TASK GOAL: Extract, exactly as written, the line that contains "The width and" and all lines after it through the end of the records. Omit pictures.

(ENTRIES SHOWN Opens)

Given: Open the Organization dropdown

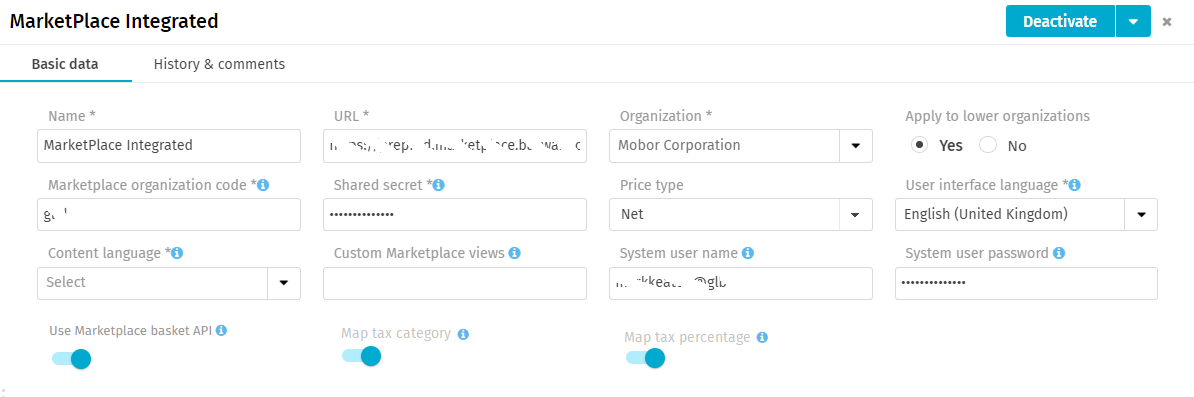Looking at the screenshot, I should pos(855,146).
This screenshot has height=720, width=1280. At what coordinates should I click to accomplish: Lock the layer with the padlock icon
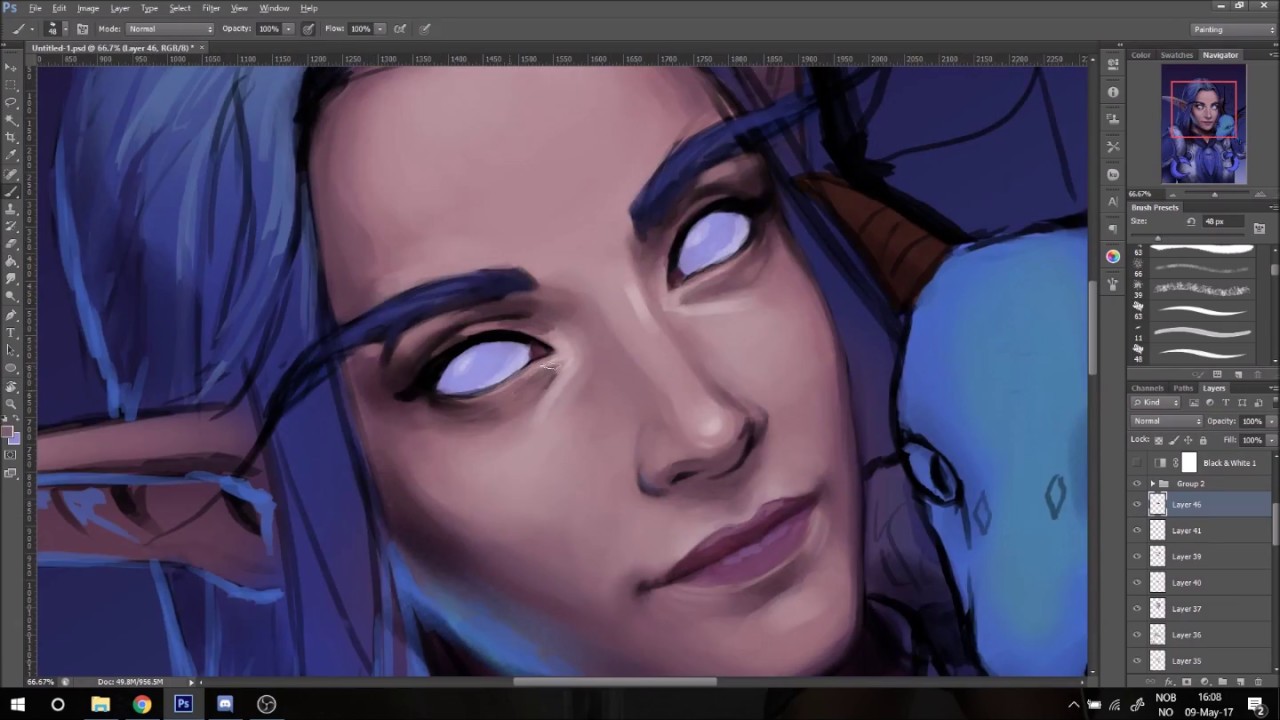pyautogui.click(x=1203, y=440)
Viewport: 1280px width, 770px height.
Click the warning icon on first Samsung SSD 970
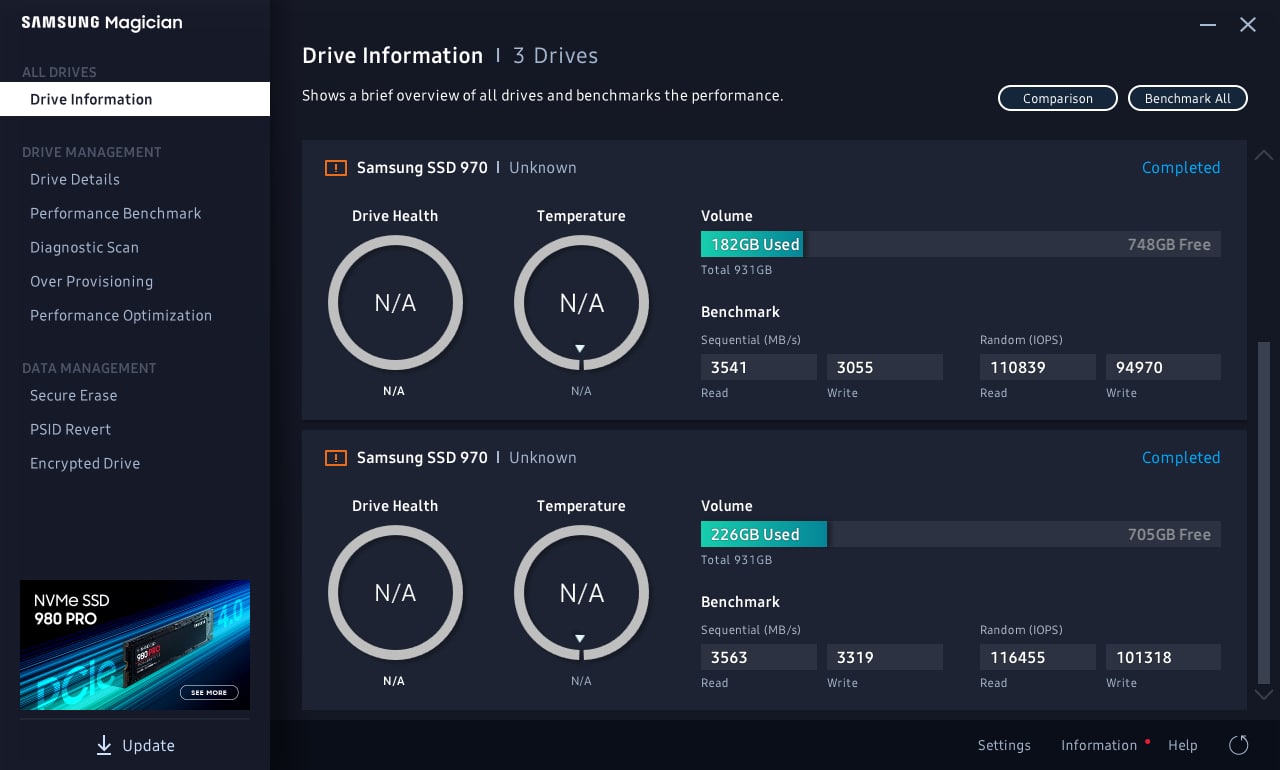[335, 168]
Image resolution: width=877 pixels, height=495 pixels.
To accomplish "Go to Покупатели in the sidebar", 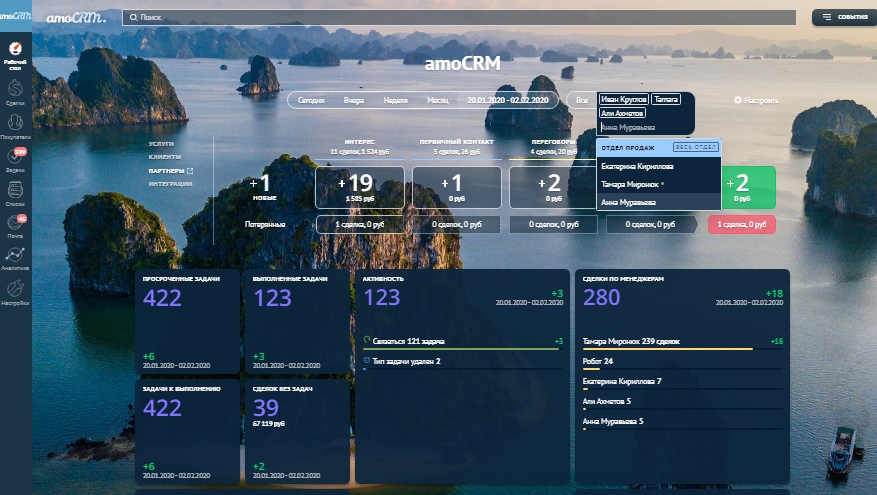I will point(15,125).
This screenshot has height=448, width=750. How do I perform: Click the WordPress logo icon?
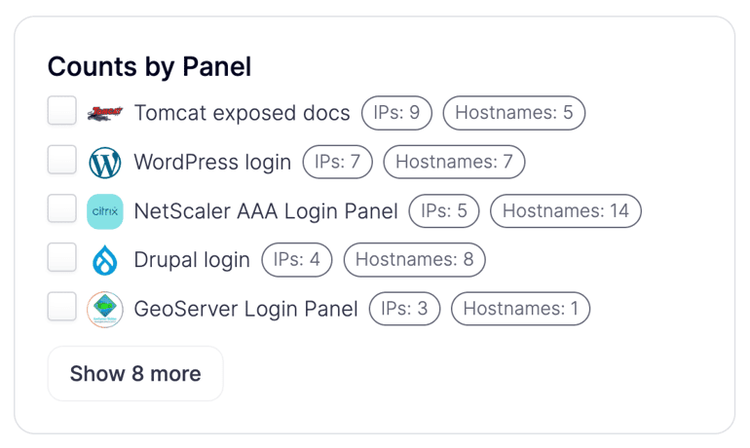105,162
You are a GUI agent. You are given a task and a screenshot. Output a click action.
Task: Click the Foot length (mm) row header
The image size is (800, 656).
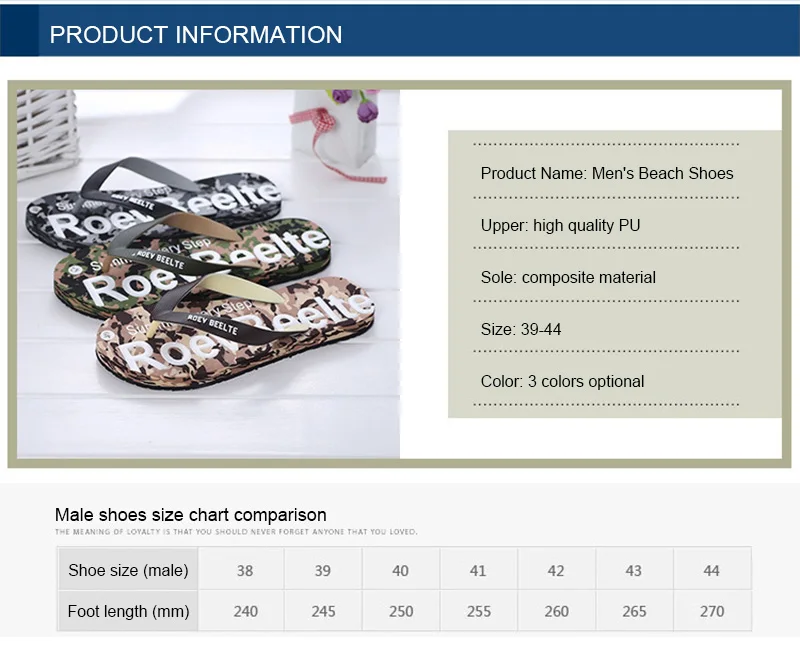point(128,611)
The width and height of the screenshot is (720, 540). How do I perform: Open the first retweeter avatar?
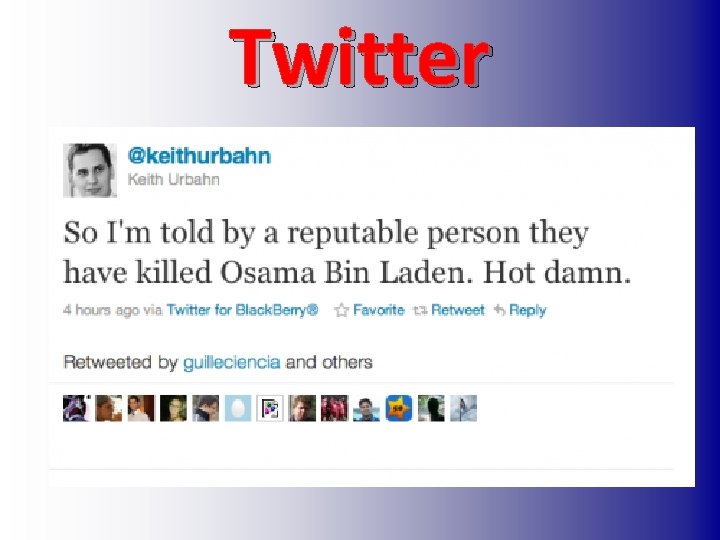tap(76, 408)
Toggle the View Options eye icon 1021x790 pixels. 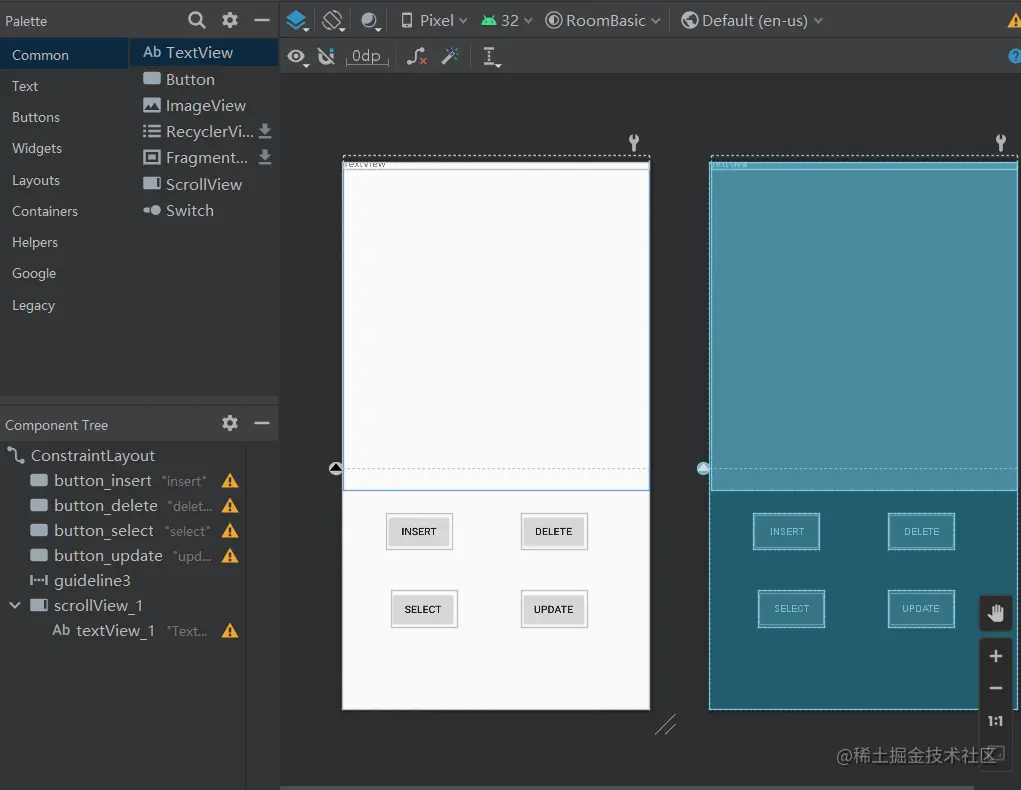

(ENTRIES SHOWN Closes)

WRITTEN RESPONSE:
The width and height of the screenshot is (720, 540). How do I perform: Open the first retweeter avatar?
tap(76, 408)
Toggle the View Options eye icon 1021x790 pixels. 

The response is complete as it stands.